Eaves averages 17 points per game for the Bruins, who host Central on Tuesday. Nick Smith, a sophomore, is a valuable reserve with a dependable three-point shot.
West starts in the backcourt at Manual, the same school where his father played before Chris West became a member of Louisville's 1986 NCAA title team. Burkman is a guard for Trinity, the Seventh Region favorite.
Malyiek McCray, a 6-foot-3-inch guard, played his final two seasons at KCD after his transfer from Ballard.
Like Eaves, Burkman and Smith, Scooter McCray played in the NBA. But McCray said that he was determined not to push his son into basketball at an early age.
Father and son have worked to build a relationship that transcends basketball. Both Malyiek and Scooter will tell you that they have succeeded – after they trash-talked their way through a spirited game of H-O-R-S-E (that Malyiek won).
“I look up to my dad a lot,” Malyiek McCray said. “That's who I go to for most of my problems.

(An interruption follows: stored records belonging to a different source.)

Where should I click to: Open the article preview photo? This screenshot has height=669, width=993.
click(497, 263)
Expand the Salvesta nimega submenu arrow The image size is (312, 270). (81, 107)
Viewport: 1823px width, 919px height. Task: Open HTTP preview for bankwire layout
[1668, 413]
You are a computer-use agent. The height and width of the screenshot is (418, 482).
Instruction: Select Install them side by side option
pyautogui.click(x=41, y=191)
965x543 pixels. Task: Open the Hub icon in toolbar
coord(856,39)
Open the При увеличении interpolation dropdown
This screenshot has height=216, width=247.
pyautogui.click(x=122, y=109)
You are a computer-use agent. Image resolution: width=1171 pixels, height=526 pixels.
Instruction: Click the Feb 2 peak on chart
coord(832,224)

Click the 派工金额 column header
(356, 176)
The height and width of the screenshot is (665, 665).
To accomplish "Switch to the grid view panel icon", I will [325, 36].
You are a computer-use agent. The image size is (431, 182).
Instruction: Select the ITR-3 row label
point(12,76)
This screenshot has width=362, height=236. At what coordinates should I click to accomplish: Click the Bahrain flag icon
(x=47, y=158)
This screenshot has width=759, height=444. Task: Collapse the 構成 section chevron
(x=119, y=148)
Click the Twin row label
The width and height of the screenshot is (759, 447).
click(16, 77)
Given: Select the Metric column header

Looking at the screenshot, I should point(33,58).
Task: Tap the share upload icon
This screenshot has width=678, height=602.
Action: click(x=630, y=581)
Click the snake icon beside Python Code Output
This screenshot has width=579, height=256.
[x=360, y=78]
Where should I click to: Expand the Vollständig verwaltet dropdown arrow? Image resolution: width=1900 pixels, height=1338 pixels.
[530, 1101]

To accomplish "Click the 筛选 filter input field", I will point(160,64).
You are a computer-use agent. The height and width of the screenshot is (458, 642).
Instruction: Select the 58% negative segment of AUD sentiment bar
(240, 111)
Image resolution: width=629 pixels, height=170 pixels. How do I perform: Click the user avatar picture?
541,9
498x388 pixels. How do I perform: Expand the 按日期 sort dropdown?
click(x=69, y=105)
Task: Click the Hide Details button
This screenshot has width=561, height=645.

“For basketball, I know he was there at the highest level. I always know he knows the most. He never really wants to push me. He makes me want to do it on my own. I know education is the most important. If I don't get an education, I can't do anything else.”
“It's hard not to push your children to be the best they can,” Scooter McCray said. “I coach him the best way.
“He and I have had some moments. But I always have to tell him that I love him and support him whatever he wants to do and how hard he has to work to be good at anything, academically, athletically.”
Father and son will laugh and tell you their relationship is so strong that it can withstand the surprising truth that Malyiek's favorite college basketball team is the University of Kentucky – even though his father and uncle, Rodney, starred on the U of L team that defeated UK in the original Dream Game 32 years ago.
“Hey, everybody has one child that's the oddball,” Scooter McCray said, with a wink.
The next question is inevitable.
How do the sons deal with the challenges of growing up in a town where their fathers had basketball success and stirred recognition that lasts a lifetime?
“I think they're oblivious to it,” Scooter McCray said. “Who? What? When?
“To me, that's good. It's good that they don't have to carry around burdens. They can be who they want to be and just go through life.
“That was one of the things that I truly wondered about being in this state. If you have a boy, a son, that plays basketball, would people constantly be pushing them to live up to the expectations of the father?
“I've been happy that Chris, (Malyiek) and some of the other kids can play basketball and be anonymous about who their fathers are.”
Anthony Eaves agrees.
“I feel as if we have a better chance because of the opportunities that our dads did in their lifetimes to give us the best experience and give us the best opportunities,” he said. “It's been absolutely great.”